■ **TASK DIRECTIONS**: Repeat each of the lines below word for word, changing nothing.

>> Begin

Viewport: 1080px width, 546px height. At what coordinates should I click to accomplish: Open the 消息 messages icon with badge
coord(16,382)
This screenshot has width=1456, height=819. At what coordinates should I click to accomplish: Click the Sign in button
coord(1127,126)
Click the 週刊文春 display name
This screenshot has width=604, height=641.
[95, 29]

>> End

■ **THE RESPONSE**:
Viewport: 1080px width, 546px height. At what coordinates should I click to accomplish: Open the 消息 messages icon with badge
coord(16,382)
This screenshot has width=1456, height=819. At what coordinates should I click to accomplish: Click the Sign in button
coord(1127,126)
Click the 週刊文春 display name
This screenshot has width=604, height=641.
[95, 29]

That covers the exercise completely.